Registros:
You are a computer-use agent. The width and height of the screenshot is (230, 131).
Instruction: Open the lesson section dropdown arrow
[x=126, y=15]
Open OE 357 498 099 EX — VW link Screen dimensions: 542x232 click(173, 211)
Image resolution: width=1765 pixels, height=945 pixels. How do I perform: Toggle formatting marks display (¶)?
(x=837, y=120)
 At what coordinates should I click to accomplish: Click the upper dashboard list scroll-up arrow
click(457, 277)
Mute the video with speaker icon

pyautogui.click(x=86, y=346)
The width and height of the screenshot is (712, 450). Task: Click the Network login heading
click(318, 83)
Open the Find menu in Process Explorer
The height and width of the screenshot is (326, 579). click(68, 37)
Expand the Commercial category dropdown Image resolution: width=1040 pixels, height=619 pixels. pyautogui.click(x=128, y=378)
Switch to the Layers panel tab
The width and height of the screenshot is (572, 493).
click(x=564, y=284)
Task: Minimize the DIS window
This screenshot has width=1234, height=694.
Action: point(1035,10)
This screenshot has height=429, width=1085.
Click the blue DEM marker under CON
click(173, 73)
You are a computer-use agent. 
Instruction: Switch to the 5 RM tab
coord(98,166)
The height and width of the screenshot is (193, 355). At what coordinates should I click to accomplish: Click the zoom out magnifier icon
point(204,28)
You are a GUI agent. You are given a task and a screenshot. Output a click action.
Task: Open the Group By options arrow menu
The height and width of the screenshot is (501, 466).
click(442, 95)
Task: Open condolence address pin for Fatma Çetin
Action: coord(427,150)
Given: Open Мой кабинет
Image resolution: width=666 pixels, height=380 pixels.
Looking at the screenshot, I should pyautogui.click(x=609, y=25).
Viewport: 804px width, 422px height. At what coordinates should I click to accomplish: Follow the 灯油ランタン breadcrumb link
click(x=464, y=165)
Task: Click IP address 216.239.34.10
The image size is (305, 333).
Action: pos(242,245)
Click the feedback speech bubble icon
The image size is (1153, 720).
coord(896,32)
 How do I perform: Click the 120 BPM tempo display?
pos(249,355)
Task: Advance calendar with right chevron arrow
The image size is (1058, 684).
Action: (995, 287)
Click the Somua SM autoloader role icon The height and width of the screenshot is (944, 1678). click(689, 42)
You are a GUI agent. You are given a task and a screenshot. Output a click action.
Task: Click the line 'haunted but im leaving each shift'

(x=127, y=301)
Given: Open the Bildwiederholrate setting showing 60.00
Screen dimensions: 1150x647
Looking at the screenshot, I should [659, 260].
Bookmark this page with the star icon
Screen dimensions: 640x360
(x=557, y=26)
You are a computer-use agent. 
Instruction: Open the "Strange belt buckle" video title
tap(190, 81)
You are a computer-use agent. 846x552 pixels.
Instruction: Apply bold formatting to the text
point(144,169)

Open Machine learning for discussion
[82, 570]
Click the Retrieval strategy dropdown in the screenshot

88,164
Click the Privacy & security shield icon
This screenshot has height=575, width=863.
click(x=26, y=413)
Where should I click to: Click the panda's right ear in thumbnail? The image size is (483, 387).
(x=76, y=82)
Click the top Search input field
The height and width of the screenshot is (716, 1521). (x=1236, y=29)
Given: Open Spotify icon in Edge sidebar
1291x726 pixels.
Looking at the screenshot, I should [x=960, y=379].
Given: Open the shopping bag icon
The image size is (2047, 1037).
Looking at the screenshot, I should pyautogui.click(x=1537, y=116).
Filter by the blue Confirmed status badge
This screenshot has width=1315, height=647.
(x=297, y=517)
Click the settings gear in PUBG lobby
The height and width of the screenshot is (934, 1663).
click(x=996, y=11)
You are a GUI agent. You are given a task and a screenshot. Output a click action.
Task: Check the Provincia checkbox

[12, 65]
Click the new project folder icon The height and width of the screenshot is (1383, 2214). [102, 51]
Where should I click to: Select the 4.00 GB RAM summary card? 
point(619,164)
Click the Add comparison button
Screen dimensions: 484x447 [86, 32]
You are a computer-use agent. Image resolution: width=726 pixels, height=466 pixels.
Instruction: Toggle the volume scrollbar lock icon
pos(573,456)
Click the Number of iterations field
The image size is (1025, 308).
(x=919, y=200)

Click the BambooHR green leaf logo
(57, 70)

**El problema:** Transcribe sin cambios, por favor, las líneas del material que empiezan en la que contiene "Click the Number of iterations field", incluida esa, y llegan hasta el final del material.

**Solución del ejercicio:**
Click the Number of iterations field
The image size is (1025, 308).
(x=919, y=200)

Click the BambooHR green leaf logo
(57, 70)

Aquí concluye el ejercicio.